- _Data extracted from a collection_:
--*--

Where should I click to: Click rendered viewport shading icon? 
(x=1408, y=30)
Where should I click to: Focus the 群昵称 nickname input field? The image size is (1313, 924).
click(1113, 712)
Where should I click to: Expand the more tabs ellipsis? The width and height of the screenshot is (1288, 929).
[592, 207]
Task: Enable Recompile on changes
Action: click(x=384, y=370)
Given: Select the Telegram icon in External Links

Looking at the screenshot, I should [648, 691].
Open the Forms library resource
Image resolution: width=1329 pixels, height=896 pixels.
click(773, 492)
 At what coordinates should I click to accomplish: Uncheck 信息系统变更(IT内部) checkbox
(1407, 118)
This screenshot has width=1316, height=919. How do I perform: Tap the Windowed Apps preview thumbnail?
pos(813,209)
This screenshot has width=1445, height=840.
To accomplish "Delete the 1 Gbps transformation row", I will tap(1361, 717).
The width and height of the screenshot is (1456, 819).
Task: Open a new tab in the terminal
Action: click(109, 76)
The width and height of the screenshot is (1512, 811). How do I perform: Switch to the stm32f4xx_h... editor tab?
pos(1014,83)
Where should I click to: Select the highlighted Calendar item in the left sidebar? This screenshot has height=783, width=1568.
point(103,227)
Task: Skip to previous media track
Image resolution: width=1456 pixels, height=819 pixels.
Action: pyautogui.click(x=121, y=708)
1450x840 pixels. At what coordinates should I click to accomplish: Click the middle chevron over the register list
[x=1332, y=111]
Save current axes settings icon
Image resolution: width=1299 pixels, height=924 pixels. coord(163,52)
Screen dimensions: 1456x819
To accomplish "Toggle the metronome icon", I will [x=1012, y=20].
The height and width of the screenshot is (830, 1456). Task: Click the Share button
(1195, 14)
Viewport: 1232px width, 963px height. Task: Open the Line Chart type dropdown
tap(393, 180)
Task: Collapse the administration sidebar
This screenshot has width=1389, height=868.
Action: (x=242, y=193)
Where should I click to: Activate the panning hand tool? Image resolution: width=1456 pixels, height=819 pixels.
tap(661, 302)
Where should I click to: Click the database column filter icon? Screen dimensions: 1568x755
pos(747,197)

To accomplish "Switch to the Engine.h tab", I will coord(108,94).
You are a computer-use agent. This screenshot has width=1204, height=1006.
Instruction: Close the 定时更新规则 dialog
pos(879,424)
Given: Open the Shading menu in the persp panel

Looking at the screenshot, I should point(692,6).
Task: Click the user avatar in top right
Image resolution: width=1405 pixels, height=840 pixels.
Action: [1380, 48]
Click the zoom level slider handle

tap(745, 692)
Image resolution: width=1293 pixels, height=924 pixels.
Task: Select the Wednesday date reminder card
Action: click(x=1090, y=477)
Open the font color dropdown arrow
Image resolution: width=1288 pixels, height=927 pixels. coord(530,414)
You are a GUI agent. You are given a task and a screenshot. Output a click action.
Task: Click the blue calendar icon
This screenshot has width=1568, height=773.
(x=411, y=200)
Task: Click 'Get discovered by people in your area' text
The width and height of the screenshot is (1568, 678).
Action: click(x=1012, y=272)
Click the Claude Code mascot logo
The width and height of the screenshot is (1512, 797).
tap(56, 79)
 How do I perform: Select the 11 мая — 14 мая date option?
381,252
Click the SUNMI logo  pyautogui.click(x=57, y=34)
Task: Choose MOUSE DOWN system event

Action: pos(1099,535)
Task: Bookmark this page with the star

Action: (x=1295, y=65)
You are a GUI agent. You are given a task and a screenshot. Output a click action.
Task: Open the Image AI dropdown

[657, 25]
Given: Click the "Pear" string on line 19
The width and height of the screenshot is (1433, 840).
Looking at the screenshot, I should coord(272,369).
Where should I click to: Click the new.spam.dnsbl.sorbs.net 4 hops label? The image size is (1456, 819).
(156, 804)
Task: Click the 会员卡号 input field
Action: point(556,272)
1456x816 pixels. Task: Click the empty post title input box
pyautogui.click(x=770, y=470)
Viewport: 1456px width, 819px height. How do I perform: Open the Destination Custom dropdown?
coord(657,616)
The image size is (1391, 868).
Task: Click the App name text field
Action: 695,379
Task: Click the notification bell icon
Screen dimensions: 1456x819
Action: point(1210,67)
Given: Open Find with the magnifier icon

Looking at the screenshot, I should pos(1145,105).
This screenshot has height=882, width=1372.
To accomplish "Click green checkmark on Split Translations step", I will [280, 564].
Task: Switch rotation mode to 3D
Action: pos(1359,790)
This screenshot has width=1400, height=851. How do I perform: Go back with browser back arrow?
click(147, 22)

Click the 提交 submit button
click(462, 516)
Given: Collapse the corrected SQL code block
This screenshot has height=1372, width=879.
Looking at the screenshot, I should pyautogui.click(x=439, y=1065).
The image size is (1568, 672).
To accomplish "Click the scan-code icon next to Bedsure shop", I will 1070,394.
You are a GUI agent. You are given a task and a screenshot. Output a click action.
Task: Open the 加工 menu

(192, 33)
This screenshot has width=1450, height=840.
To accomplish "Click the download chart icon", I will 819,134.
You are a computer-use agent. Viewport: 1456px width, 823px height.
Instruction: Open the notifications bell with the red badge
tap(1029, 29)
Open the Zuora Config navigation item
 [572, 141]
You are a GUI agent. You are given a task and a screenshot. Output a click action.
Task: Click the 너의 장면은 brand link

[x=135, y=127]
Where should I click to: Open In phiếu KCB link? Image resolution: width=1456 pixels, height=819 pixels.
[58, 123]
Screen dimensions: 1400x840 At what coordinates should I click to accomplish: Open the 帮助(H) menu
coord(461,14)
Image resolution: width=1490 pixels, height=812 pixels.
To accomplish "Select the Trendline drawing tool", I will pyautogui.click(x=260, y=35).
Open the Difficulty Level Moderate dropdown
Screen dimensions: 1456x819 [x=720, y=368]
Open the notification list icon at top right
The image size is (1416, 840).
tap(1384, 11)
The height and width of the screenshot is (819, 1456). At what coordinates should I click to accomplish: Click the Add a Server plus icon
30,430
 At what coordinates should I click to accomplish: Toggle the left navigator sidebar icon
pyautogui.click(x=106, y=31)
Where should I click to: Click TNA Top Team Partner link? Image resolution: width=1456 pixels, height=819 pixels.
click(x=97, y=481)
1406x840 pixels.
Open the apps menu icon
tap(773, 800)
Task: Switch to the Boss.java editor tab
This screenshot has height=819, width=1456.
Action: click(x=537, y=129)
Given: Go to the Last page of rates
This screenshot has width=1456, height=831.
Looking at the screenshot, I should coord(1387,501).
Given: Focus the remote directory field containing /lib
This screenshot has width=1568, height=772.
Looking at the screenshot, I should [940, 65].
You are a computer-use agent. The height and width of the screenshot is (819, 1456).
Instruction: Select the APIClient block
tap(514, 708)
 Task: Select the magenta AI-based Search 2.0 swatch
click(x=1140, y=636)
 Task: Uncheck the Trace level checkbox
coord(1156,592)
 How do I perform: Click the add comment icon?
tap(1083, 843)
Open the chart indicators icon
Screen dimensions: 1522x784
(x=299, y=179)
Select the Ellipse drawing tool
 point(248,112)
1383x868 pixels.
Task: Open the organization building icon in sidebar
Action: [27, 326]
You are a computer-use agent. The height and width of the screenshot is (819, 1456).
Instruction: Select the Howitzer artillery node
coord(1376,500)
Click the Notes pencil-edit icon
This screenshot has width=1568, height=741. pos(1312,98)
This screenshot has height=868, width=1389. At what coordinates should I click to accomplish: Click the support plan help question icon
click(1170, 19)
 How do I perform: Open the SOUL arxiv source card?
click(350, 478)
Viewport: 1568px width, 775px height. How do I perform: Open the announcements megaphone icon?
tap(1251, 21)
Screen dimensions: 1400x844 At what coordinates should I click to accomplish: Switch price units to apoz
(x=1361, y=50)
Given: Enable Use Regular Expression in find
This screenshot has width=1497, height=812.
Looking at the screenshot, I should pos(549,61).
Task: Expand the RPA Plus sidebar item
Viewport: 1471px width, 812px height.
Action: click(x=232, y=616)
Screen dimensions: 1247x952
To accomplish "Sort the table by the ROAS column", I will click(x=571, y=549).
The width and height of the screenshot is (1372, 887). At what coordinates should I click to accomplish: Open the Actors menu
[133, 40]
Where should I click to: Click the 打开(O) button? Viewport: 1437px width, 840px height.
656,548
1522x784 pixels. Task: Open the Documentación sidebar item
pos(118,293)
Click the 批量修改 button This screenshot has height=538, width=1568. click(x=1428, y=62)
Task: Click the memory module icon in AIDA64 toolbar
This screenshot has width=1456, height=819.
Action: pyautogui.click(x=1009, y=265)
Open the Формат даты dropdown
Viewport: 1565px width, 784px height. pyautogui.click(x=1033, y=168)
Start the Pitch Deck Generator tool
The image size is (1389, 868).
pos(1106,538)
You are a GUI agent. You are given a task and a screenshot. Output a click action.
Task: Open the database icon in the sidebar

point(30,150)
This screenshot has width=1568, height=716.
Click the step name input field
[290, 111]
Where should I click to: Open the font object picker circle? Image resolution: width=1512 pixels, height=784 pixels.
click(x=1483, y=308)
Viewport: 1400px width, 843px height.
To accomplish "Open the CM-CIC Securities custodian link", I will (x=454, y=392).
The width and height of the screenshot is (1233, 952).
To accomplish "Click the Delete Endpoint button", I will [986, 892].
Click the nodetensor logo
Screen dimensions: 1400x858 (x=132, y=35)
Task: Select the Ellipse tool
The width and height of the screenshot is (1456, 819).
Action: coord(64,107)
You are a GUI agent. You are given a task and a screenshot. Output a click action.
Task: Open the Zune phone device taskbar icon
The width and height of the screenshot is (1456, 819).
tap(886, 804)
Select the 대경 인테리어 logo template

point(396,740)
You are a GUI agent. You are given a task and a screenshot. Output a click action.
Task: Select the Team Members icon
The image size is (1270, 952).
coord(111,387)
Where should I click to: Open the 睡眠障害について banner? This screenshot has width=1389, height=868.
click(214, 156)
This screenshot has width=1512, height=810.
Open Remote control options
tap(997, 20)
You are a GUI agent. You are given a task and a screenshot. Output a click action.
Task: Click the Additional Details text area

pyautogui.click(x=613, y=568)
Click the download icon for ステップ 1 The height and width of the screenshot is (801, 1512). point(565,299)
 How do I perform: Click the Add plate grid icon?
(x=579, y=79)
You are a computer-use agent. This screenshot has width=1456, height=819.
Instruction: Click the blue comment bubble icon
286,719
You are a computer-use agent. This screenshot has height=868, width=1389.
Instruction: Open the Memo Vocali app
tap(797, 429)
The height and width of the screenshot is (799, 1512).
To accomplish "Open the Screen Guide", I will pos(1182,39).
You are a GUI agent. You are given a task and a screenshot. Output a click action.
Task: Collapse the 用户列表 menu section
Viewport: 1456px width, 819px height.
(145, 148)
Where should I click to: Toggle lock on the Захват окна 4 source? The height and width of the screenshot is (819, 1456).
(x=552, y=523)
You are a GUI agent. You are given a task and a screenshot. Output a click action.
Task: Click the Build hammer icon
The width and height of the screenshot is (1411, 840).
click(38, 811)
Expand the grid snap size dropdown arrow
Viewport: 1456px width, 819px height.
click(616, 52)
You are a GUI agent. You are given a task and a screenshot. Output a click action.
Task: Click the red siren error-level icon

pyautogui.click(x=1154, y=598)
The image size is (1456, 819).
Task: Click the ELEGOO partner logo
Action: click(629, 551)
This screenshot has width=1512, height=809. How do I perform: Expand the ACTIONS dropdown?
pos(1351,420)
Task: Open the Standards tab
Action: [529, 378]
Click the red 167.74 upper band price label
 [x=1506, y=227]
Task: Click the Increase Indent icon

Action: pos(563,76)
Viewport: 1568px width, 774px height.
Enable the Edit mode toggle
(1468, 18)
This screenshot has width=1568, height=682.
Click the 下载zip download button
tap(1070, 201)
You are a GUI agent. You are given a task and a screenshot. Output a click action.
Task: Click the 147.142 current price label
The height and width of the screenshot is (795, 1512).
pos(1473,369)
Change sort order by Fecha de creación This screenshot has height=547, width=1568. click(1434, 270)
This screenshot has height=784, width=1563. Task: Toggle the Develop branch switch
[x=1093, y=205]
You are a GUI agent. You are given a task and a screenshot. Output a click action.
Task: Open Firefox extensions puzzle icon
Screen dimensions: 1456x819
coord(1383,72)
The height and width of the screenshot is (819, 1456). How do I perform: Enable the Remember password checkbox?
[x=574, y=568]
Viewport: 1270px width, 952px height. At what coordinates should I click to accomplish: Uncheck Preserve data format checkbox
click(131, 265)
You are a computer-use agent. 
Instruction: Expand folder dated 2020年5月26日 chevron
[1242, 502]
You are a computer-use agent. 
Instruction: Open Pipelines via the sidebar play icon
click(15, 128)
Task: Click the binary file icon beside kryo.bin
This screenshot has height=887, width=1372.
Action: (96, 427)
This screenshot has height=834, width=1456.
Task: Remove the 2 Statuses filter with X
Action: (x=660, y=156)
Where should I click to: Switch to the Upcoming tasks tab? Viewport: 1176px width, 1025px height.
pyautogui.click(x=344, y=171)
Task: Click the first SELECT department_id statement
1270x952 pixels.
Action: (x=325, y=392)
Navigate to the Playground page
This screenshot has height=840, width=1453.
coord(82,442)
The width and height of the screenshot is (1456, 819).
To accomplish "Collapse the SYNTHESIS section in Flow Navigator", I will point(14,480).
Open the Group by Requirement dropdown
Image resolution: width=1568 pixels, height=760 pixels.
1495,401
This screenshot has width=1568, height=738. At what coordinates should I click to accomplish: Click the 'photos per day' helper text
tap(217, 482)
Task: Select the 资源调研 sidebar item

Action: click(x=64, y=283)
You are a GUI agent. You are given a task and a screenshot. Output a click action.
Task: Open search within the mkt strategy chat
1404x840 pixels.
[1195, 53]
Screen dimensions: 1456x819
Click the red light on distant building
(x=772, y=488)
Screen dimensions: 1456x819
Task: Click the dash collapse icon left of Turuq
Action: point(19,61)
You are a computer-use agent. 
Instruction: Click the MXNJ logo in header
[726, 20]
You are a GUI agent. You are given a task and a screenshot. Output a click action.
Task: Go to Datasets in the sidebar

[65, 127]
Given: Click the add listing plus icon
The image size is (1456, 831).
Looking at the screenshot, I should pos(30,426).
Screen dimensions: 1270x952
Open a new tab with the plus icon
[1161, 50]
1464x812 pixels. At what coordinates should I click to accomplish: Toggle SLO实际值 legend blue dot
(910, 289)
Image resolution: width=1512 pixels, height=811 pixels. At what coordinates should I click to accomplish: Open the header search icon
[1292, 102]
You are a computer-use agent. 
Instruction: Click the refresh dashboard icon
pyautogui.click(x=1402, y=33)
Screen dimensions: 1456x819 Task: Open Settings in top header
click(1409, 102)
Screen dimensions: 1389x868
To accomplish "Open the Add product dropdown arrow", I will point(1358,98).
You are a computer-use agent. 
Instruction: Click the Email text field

--*--

- _Task_:
The lines to copy run from the start of the records above through the line holding "This screenshot has width=1445, height=840."; give them exactly, both ends included, and nothing else.

- _Task response_:
Where should I click to: Click rendered viewport shading icon? 
(x=1408, y=30)
Where should I click to: Focus the 群昵称 nickname input field? The image size is (1313, 924).
click(1113, 712)
Where should I click to: Expand the more tabs ellipsis? The width and height of the screenshot is (1288, 929).
[592, 207]
Task: Enable Recompile on changes
Action: click(x=384, y=370)
Given: Select the Telegram icon in External Links

Looking at the screenshot, I should [648, 691].
Open the Forms library resource
Image resolution: width=1329 pixels, height=896 pixels.
click(773, 492)
 At what coordinates should I click to accomplish: Uncheck 信息系统变更(IT内部) checkbox
(1407, 118)
This screenshot has width=1316, height=919. How do I perform: Tap the Windowed Apps preview thumbnail?
pos(813,209)
This screenshot has width=1445, height=840.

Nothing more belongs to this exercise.